Work jokes
Yo, Dad is so skinny, he doesn't work out enough.
Kiwi's forehead is so big when he leaves to go to work he has to use a sunroof to drive. 😏
A man was shaving in the bathroom when all of a sudden Bubba, the boy he payed to mow his lawn, comes in to take a piss. The man can't help but look over his shoulder and he is surprised at how well endowed he is, and he asks: "Bubba, what's your secret?"
Bubba replies: "Well, every night before I get in bed with a woman I whack my dick on the bedpost three times. It works, and it sure impresses the girls!"

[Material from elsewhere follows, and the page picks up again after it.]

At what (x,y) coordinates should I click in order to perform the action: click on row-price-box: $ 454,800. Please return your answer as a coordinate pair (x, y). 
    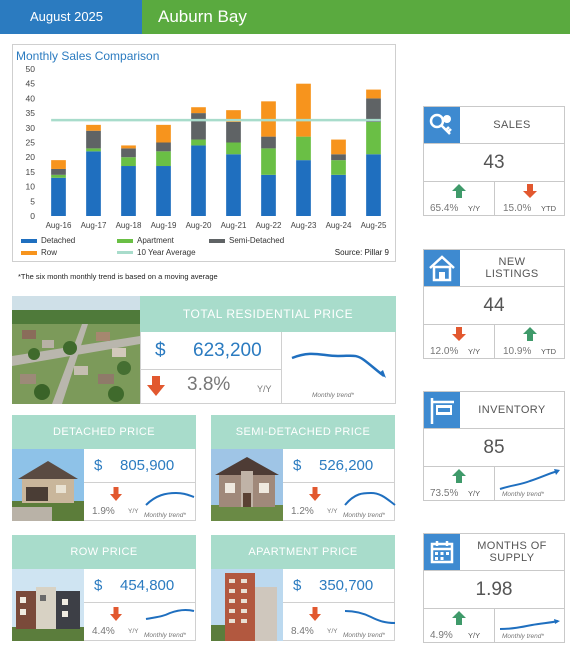
    Looking at the image, I should click on (140, 586).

The man was excited at this easy suggestion and decided to try it that very night, before he went to bed with his wife. So he got to bed and whacked his dick on the bedpost three times and the wife wakes up and says "Bubba, is that you?"
Why is being an electrician the easiest job in the world? It's literally light work.

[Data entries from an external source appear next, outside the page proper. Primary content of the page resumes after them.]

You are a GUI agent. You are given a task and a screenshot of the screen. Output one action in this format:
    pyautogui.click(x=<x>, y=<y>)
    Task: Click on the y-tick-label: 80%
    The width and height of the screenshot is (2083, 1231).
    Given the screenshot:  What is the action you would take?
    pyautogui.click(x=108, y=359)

Why does the military pick orphans as fighter pilots?
Because homing missiles don't work on them.
Errrrrrrrrr my spine doesn't work.
Eeeeeeeerrrrrrrrrrrrrrrrrrrrrrrrrrrrrrrrrrrrrrrrrrrrrrrrrrrrrrrrr!
My family is lucky I was born so smart. Every time my Dad is struggling at work, he always turns to me when he needs to get ahead.
Dad's secretary left her position, he told me I could take it if I want it. He also told me the job pays well but there is a lot to catch up on. He kept me under the pump all week.
When I saw your hairline, I thought you worked at McDonald’s.
Why does Zac say he works at McDonald's? Because Aaron go errrrrrrrrrrrrrrrrrrrrr.
Why did the man get fired from work? Because he took two days off in February.
Hey girl, are you my boss? 'Cause you just gave me a raise.
I found an alien in my backyard. I put him to work. He went to a farm, and I never saw him again. Moments later, he is on the Daily Planet acting as a reporter. A green rock smashed my house. I called him back, and he passed out.
I remarked, "You lazy!"
I bought a silencer for my gun, but I don't think it works.
My victims still scream.
What day is Labor Day?
It's the day mommies have their babies.
My dad may be working, but the coping mechanisms sure aren't!
I saw a kid in the yard and I asked where are your parents.
Then I got fired from the orphanage.
Why does the army take orphans as fighter jet pilots?
Because homing missiles don’t work on them.
I saw a little kid crying because he was lost. I asked him, "Where are your parents?"
God, I love working in an orphanage!
What’s an emo kid's favorite wood working tool? A chop saw!